Fire-and-forget event recording for analytics, plus per-call AI cost tracking and runtime telemetry for prompt caching, reasoning, and context-management visibility.

Analytics and Cost Tracking

The platform tracks two categories of operational data: general analytics events (user actions, feature usage, system events) and AI cost events (token counts, model pricing, per-agent spend). Both systems use a fire-and-forget pattern that never blocks the calling operation.

Overview

Analytics and cost tracking are split across two lightweight modules:

Analytics (features/analytics/) -- recordAnalyticsEvent() validates events against a Zod registry, then forwards to PostHog. The analytics_events Postgres table is deprecated (migration 20260416100000); PostHog is the single authoritative sink.
Cost (features/cost/) -- records AI usage costs with model-aware pricing, queries aggregated data, and renders a summary dashboard in the Admin panel.

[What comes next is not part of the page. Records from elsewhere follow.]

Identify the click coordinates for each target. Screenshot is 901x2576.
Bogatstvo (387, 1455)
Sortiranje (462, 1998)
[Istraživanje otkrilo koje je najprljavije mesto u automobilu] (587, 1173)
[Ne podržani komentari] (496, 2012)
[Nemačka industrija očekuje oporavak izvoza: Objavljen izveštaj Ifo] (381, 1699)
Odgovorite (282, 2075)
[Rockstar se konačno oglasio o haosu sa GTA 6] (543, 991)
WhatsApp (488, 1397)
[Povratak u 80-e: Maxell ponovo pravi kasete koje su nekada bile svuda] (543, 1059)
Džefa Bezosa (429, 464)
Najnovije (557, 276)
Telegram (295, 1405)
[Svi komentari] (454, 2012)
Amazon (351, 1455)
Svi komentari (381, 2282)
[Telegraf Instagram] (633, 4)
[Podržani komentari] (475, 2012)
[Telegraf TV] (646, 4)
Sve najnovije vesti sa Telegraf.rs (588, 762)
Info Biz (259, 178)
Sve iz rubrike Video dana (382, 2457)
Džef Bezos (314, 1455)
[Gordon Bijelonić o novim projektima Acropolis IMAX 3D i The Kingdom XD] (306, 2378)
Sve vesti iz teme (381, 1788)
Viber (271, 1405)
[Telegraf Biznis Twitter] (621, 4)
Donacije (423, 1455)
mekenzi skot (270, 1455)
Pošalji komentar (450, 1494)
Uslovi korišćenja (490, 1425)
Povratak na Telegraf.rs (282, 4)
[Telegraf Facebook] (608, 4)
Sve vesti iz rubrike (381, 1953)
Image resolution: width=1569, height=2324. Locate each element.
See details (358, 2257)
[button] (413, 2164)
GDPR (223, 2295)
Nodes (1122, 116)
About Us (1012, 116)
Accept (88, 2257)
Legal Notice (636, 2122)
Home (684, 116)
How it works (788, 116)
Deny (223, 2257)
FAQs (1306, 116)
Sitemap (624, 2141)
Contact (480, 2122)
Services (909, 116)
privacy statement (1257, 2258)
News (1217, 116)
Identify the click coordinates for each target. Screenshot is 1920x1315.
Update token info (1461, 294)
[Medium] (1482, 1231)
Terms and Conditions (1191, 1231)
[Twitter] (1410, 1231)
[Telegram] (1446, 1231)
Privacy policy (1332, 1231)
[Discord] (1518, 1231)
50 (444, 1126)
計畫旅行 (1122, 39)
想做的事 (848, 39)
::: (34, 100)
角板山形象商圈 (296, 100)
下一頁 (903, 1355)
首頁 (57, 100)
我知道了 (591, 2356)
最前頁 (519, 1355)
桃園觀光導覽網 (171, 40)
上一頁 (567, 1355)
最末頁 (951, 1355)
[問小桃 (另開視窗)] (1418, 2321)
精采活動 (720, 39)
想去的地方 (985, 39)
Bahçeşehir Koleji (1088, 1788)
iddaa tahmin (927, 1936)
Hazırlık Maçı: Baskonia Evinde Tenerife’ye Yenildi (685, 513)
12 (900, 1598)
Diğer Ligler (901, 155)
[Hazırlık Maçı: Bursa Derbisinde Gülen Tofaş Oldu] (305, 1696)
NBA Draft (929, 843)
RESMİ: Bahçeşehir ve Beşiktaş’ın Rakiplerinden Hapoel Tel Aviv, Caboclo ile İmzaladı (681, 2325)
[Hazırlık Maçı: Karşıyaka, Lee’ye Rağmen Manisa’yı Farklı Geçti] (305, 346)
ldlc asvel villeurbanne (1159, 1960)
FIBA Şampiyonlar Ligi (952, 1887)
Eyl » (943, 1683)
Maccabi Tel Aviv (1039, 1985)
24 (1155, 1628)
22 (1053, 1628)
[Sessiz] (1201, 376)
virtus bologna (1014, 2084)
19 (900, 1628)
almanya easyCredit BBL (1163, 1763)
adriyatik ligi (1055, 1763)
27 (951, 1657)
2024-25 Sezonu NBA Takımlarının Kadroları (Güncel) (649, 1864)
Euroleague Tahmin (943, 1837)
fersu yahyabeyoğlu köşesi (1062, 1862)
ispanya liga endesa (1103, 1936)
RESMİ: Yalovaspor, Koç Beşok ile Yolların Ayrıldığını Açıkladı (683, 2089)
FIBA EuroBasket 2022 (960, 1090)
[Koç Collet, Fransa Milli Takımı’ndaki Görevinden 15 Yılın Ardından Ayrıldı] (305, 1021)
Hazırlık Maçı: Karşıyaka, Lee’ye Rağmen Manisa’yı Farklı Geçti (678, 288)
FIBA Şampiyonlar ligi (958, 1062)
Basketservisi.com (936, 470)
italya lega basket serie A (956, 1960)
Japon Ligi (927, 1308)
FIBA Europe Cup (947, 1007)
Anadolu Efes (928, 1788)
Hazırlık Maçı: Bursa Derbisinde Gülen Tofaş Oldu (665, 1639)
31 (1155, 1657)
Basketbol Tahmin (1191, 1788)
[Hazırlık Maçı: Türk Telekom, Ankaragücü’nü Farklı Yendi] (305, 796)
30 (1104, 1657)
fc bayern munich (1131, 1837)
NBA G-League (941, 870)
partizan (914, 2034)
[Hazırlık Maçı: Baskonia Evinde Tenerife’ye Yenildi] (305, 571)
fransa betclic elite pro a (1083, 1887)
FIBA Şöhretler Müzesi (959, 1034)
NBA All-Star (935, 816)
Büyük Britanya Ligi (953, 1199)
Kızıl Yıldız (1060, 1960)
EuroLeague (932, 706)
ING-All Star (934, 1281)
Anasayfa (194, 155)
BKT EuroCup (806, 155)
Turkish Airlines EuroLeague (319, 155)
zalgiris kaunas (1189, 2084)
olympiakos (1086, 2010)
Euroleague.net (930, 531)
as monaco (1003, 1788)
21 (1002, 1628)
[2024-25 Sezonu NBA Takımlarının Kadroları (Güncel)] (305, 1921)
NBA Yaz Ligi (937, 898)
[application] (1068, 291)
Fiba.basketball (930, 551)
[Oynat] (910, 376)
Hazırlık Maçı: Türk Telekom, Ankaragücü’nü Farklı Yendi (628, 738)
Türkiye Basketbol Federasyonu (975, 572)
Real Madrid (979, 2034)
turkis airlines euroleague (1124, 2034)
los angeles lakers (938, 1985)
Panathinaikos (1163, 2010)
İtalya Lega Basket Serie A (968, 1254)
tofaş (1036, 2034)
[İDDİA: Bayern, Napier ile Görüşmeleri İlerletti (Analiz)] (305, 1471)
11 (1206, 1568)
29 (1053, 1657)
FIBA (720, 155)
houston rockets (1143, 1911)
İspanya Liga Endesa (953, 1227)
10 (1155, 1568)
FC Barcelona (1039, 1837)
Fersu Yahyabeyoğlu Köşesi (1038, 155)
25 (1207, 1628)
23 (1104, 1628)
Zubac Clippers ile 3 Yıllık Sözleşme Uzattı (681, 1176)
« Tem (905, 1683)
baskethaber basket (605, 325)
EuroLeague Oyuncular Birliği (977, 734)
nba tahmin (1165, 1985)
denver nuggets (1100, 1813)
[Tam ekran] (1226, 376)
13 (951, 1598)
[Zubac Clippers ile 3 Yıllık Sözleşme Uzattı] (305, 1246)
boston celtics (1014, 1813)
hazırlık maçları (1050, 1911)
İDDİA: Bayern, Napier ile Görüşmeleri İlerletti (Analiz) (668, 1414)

Both modules use fire-and-forget patterns that never block the caller.

Key Concepts

Analytics

recordAnalyticsEvent<T>(type, payload, tenantId, userId?) -- Validates payload against the Zod schema in features/analytics/events.ts, then calls posthog.capture() via posthog-node. Invalid payloads are dropped with a dev-mode warning; PostHog failures are silent.

The event registry (features/analytics/events.ts) defines 29 v1 events using the resource.verb convention:

Auth -- auth.signed_in, auth.signed_up, auth.signed_out, auth.tenant_switched, auth.tenant_created
Entity -- entity.created, entity.updated, entity.deleted, entity.viewed
Response -- response.submitted, response.promoted
Chat -- chat.started, chat.message_sent, chat.agent_selected
Tool -- tool.invoked, tool.completed, tool.failed, tool.session_shared, tool.embed_opened, tool.embed_submitted
Task / Session -- task.created, task.session_started, task.session_completed, task.session_failed, task.human_completed
Agent -- agent.dispatched, agent.heartbeat_run
Runtime telemetry -- ai.runtime.completed
Activation -- feature.adopted (8 first-use features; fires once per user/tenant)

Every capture includes groups: { tenant: tenantId } for Group Analytics aggregation.

Client-side identification: features/analytics/identify.ts provides identifyUser, identifyTenantGroup, identifyEmbedSession, resetIdentity, and registerSuperProperties. AnalyticsIdentitySync in the app shell layout wires identity + super-properties on navigation.

Activation tracking: features/analytics/feature-adoption.ts calls trackFeatureAdoption(userId, tenantId, feature). It writes user_feature_adoptions with INSERT ... ON CONFLICT DO NOTHING; only a first-ever insert emits feature.adopted. Wired at 8 sites: entity create, response submit, chat, tool run, task create, agent dispatch, view save, share create.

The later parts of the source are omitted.